### PROBLEM STATEMENT
Reproduce the material below in full, substituting "interface agent" for each occurrence of "GUI agent" and leaving everything else unchanged.

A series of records
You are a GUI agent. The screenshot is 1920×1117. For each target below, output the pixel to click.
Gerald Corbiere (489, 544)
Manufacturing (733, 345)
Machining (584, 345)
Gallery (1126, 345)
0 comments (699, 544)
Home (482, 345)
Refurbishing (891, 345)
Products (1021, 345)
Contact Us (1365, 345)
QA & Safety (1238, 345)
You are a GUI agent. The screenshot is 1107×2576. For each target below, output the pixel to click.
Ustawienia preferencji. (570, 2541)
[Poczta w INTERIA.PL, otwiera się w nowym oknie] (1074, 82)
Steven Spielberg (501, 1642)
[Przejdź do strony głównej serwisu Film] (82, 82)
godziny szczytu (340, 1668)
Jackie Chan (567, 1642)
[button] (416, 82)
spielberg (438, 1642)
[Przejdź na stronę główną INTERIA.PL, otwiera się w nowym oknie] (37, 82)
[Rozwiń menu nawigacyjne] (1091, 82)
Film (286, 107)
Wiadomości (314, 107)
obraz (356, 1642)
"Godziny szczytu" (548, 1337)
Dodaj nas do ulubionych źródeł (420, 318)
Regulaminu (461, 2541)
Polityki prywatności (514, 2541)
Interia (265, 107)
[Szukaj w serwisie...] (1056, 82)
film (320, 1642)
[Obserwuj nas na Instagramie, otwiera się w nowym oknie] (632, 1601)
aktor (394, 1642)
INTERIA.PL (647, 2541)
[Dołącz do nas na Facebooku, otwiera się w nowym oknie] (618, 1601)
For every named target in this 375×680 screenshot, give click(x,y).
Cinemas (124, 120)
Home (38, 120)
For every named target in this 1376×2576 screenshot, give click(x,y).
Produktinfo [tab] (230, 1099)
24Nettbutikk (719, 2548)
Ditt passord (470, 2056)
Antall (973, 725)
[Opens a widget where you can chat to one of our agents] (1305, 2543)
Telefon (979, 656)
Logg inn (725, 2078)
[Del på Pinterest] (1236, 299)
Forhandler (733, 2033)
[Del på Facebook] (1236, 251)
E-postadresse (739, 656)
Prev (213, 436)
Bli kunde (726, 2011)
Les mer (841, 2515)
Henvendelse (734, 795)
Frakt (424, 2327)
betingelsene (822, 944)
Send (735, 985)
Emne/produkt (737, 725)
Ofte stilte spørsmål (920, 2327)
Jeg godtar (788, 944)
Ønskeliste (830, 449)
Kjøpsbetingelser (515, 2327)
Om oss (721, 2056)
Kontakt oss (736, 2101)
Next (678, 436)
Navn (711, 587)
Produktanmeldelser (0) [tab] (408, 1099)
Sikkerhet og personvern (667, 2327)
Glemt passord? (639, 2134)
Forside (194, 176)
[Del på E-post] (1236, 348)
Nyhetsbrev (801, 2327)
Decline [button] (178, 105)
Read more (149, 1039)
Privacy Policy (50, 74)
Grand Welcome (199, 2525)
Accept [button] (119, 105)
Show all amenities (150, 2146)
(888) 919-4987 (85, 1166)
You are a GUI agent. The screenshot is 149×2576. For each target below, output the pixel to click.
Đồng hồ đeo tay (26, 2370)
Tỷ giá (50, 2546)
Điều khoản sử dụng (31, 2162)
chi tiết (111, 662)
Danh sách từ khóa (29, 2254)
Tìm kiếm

### WRITTEN RESPONSE
You are a interface agent. The screenshot is 1920×1117. For each target below, output the pixel to click.
Gerald Corbiere (489, 544)
Manufacturing (733, 345)
Machining (584, 345)
Gallery (1126, 345)
0 comments (699, 544)
Home (482, 345)
Refurbishing (891, 345)
Products (1021, 345)
Contact Us (1365, 345)
QA & Safety (1238, 345)
You are a interface agent. The screenshot is 1107×2576. For each target below, output the pixel to click.
Ustawienia preferencji. (570, 2541)
[Poczta w INTERIA.PL, otwiera się w nowym oknie] (1074, 82)
Steven Spielberg (501, 1642)
[Przejdź do strony głównej serwisu Film] (82, 82)
godziny szczytu (340, 1668)
Jackie Chan (567, 1642)
[button] (416, 82)
spielberg (438, 1642)
[Przejdź na stronę główną INTERIA.PL, otwiera się w nowym oknie] (37, 82)
[Rozwiń menu nawigacyjne] (1091, 82)
Film (286, 107)
Wiadomości (314, 107)
obraz (356, 1642)
"Godziny szczytu" (548, 1337)
Dodaj nas do ulubionych źródeł (420, 318)
Regulaminu (461, 2541)
Polityki prywatności (514, 2541)
Interia (265, 107)
[Szukaj w serwisie...] (1056, 82)
film (320, 1642)
[Obserwuj nas na Instagramie, otwiera się w nowym oknie] (632, 1601)
aktor (394, 1642)
INTERIA.PL (647, 2541)
[Dołącz do nas na Facebooku, otwiera się w nowym oknie] (618, 1601)
For every named target in this 375×680 screenshot, give click(x,y).
Cinemas (124, 120)
Home (38, 120)
For every named target in this 1376×2576 screenshot, give click(x,y).
Produktinfo [tab] (230, 1099)
24Nettbutikk (719, 2548)
Ditt passord (470, 2056)
Antall (973, 725)
[Opens a widget where you can chat to one of our agents] (1305, 2543)
Telefon (979, 656)
Logg inn (725, 2078)
[Del på Pinterest] (1236, 299)
Forhandler (733, 2033)
[Del på Facebook] (1236, 251)
E-postadresse (739, 656)
Prev (213, 436)
Bli kunde (726, 2011)
Les mer (841, 2515)
Henvendelse (734, 795)
Frakt (424, 2327)
betingelsene (822, 944)
Send (735, 985)
Emne/produkt (737, 725)
Ofte stilte spørsmål (920, 2327)
Jeg godtar (788, 944)
Ønskeliste (830, 449)
Kjøpsbetingelser (515, 2327)
Om oss (721, 2056)
Kontakt oss (736, 2101)
Next (678, 436)
Navn (711, 587)
Produktanmeldelser (0) [tab] (408, 1099)
Sikkerhet og personvern (667, 2327)
Glemt passord? (639, 2134)
Forside (194, 176)
[Del på E-post] (1236, 348)
Nyhetsbrev (801, 2327)
Decline [button] (178, 105)
Read more (149, 1039)
Privacy Policy (50, 74)
Grand Welcome (199, 2525)
Accept [button] (119, 105)
Show all amenities (150, 2146)
(888) 919-4987 (85, 1166)
You are a interface agent. The screenshot is 149×2576. For each target below, output the pixel to click.
Đồng hồ đeo tay (26, 2370)
Tỷ giá (50, 2546)
Điều khoản sử dụng (31, 2162)
chi tiết (111, 662)
Danh sách từ khóa (29, 2254)
Tìm kiếm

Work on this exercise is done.